Expensive, but not impossible.
He shifted a curious glance to Reid. “Were you so confident I would come around?”
“I had to be. I love you, Jo.” He was quiet and resolute, his need plain in his face. “Do you….”
“I’m afraid so.”
The mischievous glint came back. “Though I’m steady as a weathervane?”
“Did I say that?” Jonah moved closer, with no greater wish than to lose himself in the tender brown, green, and gold so steadfastly set on him. “I heard a sermon once when I was young, to the effect that a thread once loosed is destined to unravel the whole cloth. It frightened me then—and for some years after. But in the past two months, I think I’ve unraveled utterly, to be knit back together in the most wonderful way.” He took chilled fingers in his, warming them. “Your doing, you know.”
“Not entirely.” Reid kissed him, then let him go and went to the door to shut off the light. When he returned, he had unbuttoned his coat. Sprawling on the sofa, he pulled Jonah down beside him. “The true test of a place is whether you can sit comfortably in the dark and feel at home.”
“Is it?” Jonah leaned against him. “I don’t know how I will tell the Muncys I’m leaving.”
“You can still go to supper there, like you did this evening.”
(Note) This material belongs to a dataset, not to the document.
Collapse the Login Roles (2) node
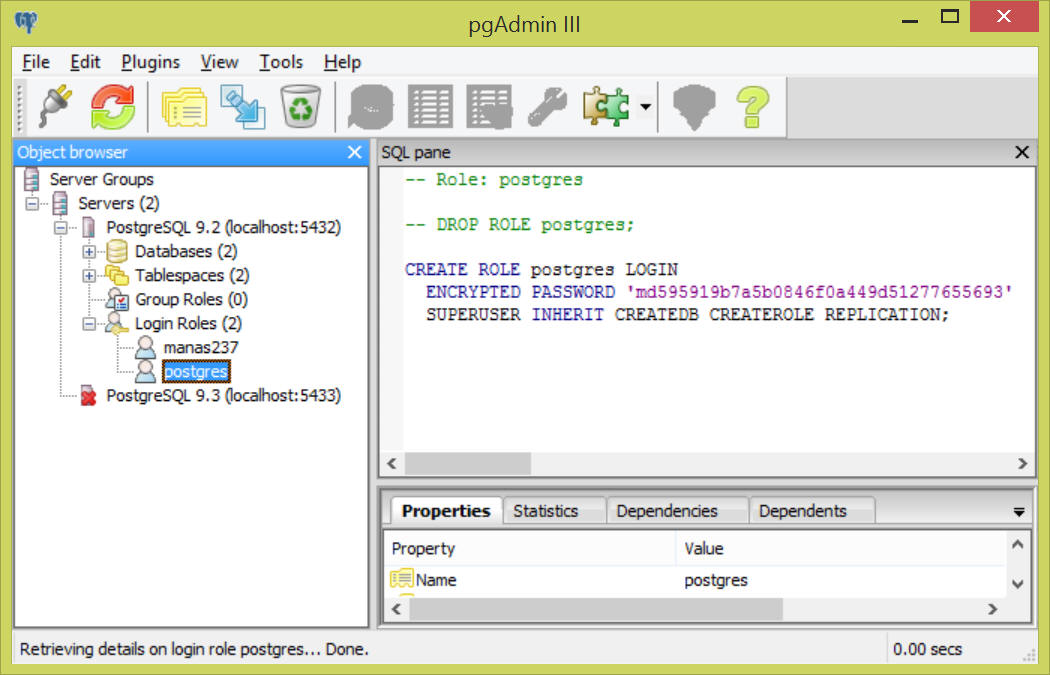 (x=89, y=324)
“How in the world did you find that out?”
“I knew you wouldn’t let them go on worrying about you.” Reid turned on his side and rested his head against Jonah’s. “Ready to take up bachelor’s quarters?”
“I’d like to. But if the Pinkertons send you away, I’ll be here alone.”
“You could come with me.”
Jonah considered it. “I suppose there are banks even in California.”
Reid laughed, a rumble muffled against Jonah’s neck. “So I’ve heard. But I’m not going anywhere for a while. I can’t see myself chasing off on another adventure when this one’s barely begun.”